**Items from a dataset:**
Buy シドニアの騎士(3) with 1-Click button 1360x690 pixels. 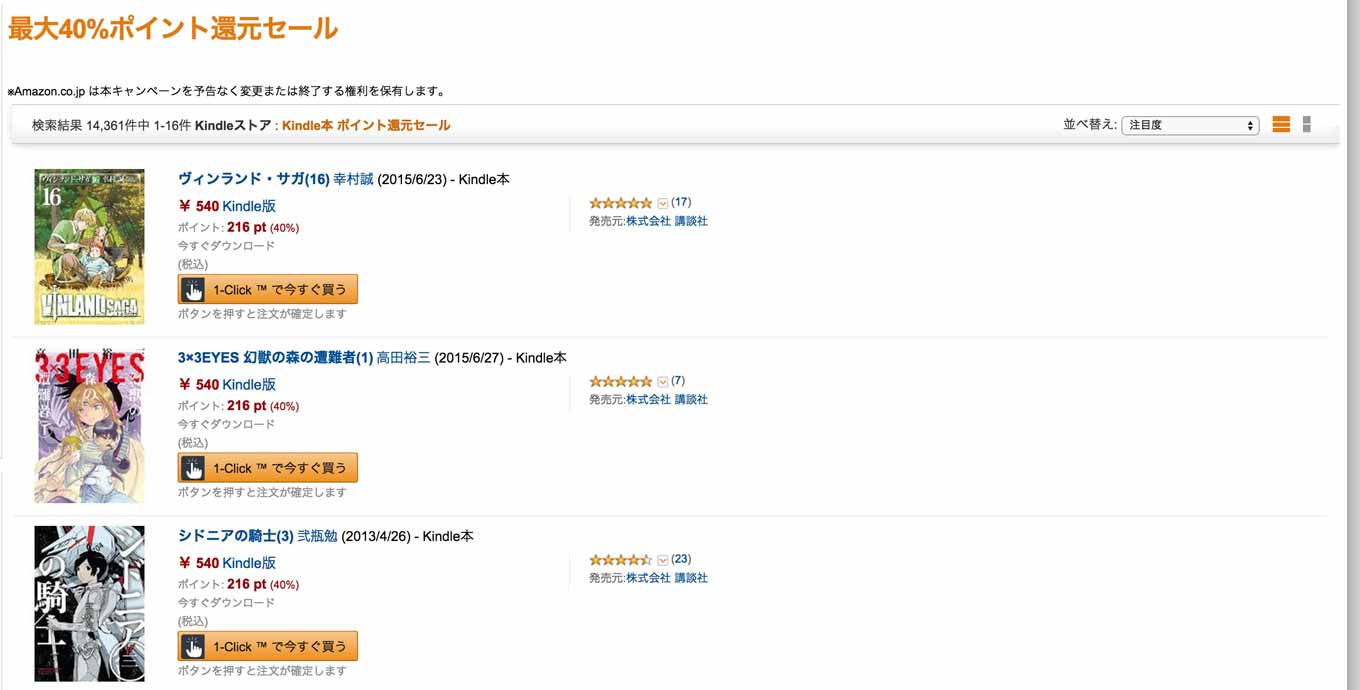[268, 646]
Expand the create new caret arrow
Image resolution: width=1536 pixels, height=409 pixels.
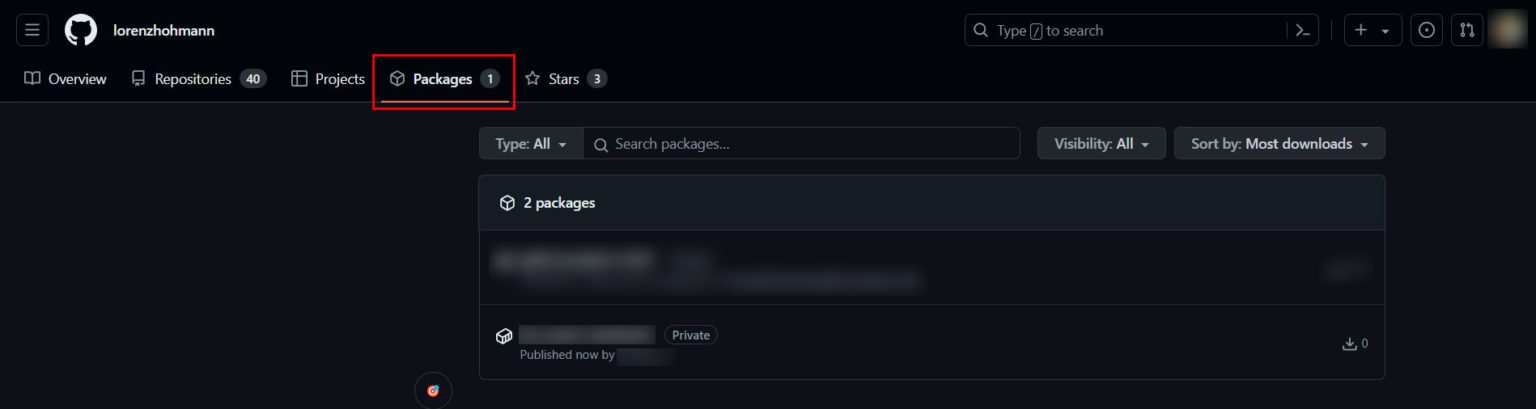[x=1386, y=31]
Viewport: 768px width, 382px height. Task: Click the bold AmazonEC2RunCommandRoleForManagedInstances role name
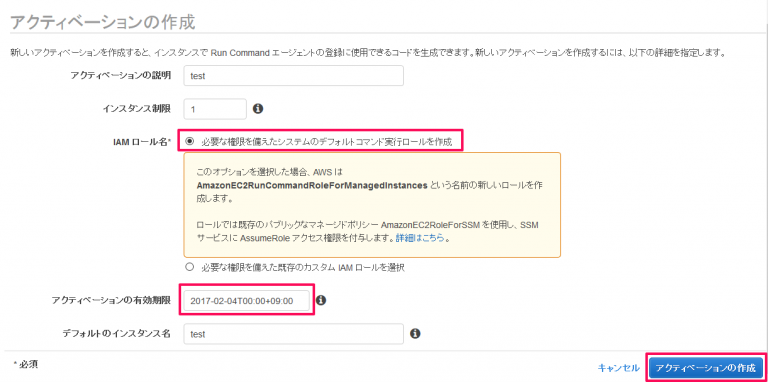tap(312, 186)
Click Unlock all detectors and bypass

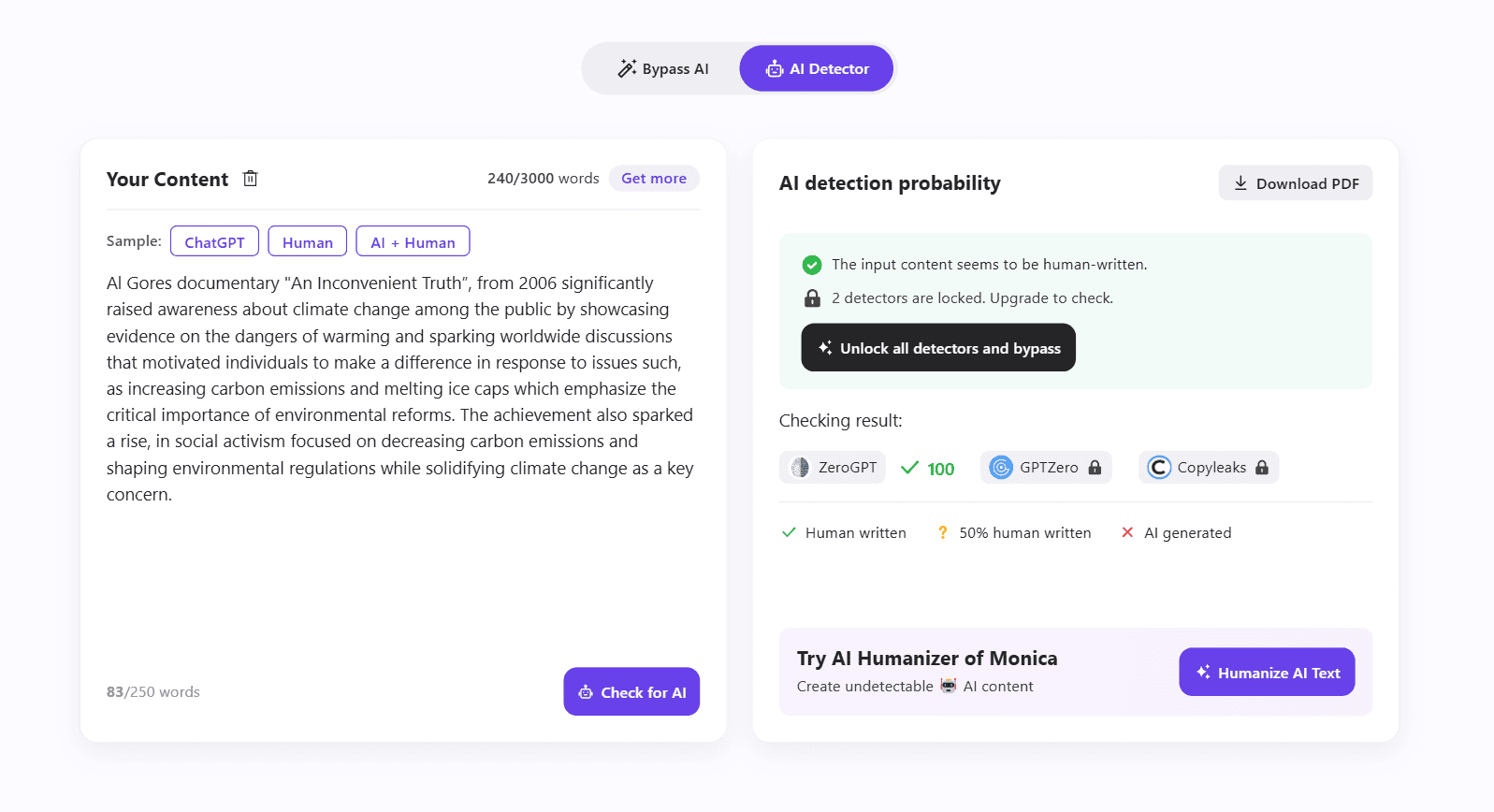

**What is required:** Update the data starting at the line containing "Viewport: 768px width, 382px" and ending at the end of the data, replacing "bold" with "underlined" and leaving everything else unchanged. Reproduce only those lines, omitting the pictures.

**The solution:**
Viewport: 768px width, 382px height. Task: Click the underlined AmazonEC2RunCommandRoleForManagedInstances role name
tap(312, 186)
Click Unlock all detectors and bypass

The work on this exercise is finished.